-- EXERCISE DATA --

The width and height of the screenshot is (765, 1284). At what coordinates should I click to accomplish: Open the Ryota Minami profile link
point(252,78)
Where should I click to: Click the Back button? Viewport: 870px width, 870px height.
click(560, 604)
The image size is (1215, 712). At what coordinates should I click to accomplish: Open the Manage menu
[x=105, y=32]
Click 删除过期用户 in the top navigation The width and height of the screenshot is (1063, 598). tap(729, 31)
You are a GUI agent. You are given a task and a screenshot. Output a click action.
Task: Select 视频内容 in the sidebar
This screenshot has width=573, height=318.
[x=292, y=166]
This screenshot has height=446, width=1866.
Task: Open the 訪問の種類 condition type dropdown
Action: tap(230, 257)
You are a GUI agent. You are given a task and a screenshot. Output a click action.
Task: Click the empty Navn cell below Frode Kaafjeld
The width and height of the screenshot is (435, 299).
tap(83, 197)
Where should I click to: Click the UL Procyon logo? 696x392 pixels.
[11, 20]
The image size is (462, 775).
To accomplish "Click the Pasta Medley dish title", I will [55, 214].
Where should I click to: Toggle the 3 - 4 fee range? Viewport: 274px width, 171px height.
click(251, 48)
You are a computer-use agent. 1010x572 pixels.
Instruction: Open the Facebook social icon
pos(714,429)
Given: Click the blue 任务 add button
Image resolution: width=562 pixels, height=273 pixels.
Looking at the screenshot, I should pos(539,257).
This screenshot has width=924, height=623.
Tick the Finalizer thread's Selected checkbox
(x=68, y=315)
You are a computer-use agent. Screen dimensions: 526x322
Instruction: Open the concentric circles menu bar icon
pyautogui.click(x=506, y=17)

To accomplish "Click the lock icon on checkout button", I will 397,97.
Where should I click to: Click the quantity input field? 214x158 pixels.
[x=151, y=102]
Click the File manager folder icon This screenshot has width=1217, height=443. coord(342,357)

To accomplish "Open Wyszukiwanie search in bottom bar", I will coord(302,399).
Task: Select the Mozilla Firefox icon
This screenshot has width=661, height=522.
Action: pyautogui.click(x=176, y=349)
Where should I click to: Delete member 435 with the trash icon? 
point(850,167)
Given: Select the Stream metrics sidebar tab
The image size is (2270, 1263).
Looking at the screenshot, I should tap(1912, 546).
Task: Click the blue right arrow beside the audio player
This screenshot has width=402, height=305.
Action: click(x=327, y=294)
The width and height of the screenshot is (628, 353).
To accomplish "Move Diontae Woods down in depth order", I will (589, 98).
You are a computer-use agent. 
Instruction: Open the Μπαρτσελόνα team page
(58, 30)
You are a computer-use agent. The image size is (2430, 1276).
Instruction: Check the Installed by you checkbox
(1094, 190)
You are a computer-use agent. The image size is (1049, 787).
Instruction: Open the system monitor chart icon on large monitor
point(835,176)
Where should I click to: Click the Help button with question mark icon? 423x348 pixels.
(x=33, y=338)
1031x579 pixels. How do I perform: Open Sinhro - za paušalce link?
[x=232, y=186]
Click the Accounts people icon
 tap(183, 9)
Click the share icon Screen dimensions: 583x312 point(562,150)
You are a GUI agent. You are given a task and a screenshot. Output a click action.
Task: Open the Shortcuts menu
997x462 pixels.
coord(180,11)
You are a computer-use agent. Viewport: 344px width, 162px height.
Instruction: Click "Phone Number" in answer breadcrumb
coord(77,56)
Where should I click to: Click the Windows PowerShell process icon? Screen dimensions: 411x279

-- WRITTEN PROBLEM --
Copy all of the material above word for word, keeping every line as it appears.

-- OUTPUT --
The width and height of the screenshot is (765, 1284). At what coordinates should I click to accomplish: Open the Ryota Minami profile link
point(252,78)
Where should I click to: Click the Back button? Viewport: 870px width, 870px height.
click(560, 604)
The image size is (1215, 712). At what coordinates should I click to accomplish: Open the Manage menu
[x=105, y=32]
Click 删除过期用户 in the top navigation The width and height of the screenshot is (1063, 598). tap(729, 31)
You are a GUI agent. You are given a task and a screenshot. Output a click action.
Task: Select 视频内容 in the sidebar
This screenshot has width=573, height=318.
[x=292, y=166]
This screenshot has height=446, width=1866.
Task: Open the 訪問の種類 condition type dropdown
Action: tap(230, 257)
You are a GUI agent. You are given a task and a screenshot. Output a click action.
Task: Click the empty Navn cell below Frode Kaafjeld
The width and height of the screenshot is (435, 299).
tap(83, 197)
Where should I click to: Click the UL Procyon logo? 696x392 pixels.
[11, 20]
The image size is (462, 775).
To accomplish "Click the Pasta Medley dish title", I will [55, 214].
Where should I click to: Toggle the 3 - 4 fee range? Viewport: 274px width, 171px height.
click(251, 48)
You are a computer-use agent. 1010x572 pixels.
Instruction: Open the Facebook social icon
pos(714,429)
Given: Click the blue 任务 add button
Image resolution: width=562 pixels, height=273 pixels.
Looking at the screenshot, I should pos(539,257).
This screenshot has width=924, height=623.
Tick the Finalizer thread's Selected checkbox
(x=68, y=315)
You are a computer-use agent. Screen dimensions: 526x322
Instruction: Open the concentric circles menu bar icon
pyautogui.click(x=506, y=17)

To accomplish "Click the lock icon on checkout button", I will 397,97.
Where should I click to: Click the quantity input field? 214x158 pixels.
[x=151, y=102]
Click the File manager folder icon This screenshot has width=1217, height=443. coord(342,357)

To accomplish "Open Wyszukiwanie search in bottom bar", I will coord(302,399).
Task: Select the Mozilla Firefox icon
This screenshot has width=661, height=522.
Action: pyautogui.click(x=176, y=349)
Where should I click to: Delete member 435 with the trash icon? 
point(850,167)
Given: Select the Stream metrics sidebar tab
The image size is (2270, 1263).
Looking at the screenshot, I should tap(1912, 546).
Task: Click the blue right arrow beside the audio player
This screenshot has width=402, height=305.
Action: click(x=327, y=294)
The width and height of the screenshot is (628, 353).
To accomplish "Move Diontae Woods down in depth order", I will (589, 98).
You are a computer-use agent. 
Instruction: Open the Μπαρτσελόνα team page
(58, 30)
You are a computer-use agent. The image size is (2430, 1276).
Instruction: Check the Installed by you checkbox
(1094, 190)
You are a computer-use agent. The image size is (1049, 787).
Instruction: Open the system monitor chart icon on large monitor
point(835,176)
Where should I click to: Click the Help button with question mark icon? 423x348 pixels.
(x=33, y=338)
1031x579 pixels. How do I perform: Open Sinhro - za paušalce link?
[x=232, y=186]
Click the Accounts people icon
 tap(183, 9)
Click the share icon Screen dimensions: 583x312 point(562,150)
You are a GUI agent. You are given a task and a screenshot. Output a click action.
Task: Open the Shortcuts menu
997x462 pixels.
coord(180,11)
You are a computer-use agent. Viewport: 344px width, 162px height.
Instruction: Click "Phone Number" in answer breadcrumb
coord(77,56)
Where should I click to: Click the Windows PowerShell process icon? Screen dimensions: 411x279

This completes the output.